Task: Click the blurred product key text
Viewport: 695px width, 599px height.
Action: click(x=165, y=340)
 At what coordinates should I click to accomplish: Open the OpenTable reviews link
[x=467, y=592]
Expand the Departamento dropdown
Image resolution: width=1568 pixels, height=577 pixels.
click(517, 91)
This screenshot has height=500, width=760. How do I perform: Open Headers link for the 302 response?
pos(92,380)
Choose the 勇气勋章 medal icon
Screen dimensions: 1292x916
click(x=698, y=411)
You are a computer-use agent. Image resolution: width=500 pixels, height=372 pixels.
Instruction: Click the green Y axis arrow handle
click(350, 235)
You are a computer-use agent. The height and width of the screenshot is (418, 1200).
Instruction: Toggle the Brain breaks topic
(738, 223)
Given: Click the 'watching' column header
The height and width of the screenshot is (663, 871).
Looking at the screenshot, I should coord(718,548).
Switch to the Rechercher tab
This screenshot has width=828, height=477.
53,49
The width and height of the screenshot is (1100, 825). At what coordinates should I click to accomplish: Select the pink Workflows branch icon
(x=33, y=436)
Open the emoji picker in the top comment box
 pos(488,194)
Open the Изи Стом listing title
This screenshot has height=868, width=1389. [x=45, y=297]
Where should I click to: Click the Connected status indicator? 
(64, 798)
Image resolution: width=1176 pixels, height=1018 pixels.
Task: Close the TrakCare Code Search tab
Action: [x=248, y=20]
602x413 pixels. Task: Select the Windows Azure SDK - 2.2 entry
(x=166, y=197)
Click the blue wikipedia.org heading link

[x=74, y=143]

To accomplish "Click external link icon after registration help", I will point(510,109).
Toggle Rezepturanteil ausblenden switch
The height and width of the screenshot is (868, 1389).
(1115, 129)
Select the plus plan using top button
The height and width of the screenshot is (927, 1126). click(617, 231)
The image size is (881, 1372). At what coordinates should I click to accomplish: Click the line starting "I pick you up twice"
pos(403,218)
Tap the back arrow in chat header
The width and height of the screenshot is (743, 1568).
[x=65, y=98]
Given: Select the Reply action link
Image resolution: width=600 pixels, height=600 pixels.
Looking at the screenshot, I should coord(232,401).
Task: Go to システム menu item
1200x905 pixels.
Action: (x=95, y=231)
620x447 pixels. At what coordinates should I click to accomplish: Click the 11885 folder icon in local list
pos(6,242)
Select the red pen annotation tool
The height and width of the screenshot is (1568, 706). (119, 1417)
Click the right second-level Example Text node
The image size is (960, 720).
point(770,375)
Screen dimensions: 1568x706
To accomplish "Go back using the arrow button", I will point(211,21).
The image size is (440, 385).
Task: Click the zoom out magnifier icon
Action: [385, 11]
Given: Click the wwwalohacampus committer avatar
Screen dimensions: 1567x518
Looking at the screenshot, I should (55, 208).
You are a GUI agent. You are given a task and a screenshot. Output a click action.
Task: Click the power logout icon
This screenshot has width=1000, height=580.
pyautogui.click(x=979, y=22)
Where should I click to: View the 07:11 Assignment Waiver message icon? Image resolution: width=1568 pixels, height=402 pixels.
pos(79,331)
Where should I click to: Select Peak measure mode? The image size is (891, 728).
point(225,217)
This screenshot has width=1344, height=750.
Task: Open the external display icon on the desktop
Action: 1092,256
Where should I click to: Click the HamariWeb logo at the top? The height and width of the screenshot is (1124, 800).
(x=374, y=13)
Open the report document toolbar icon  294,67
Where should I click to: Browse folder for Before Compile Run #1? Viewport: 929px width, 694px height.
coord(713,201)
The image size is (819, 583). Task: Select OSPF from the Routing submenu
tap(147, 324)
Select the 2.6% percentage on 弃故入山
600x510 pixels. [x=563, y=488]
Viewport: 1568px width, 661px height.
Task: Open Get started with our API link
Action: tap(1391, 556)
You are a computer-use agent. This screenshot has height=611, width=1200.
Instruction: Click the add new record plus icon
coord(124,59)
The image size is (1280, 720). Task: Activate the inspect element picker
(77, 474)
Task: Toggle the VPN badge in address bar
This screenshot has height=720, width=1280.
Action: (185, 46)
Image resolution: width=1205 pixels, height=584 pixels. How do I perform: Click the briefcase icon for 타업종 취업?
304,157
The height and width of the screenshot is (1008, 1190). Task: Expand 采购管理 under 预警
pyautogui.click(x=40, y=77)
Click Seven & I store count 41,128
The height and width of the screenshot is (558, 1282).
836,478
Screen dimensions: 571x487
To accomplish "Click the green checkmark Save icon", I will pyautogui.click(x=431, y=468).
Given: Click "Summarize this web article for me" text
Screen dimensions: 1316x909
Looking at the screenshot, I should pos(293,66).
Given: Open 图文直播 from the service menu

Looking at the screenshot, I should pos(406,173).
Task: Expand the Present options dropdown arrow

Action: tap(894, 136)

┄┄┄┄┄┄┄┄┄┄

Copy down every line of the material above that includes the string "agent".

- RESPONSE AREA -
You are a computer-use agent. Image resolution: width=500 pixels, height=372 pixels.
You are a computer-use agent. The height and width of the screenshot is (418, 1200).
You are a GUI agent. You are given a task and a screenshot. Output a click action.
You are a computer-use agent. This screenshot has height=611, width=1200.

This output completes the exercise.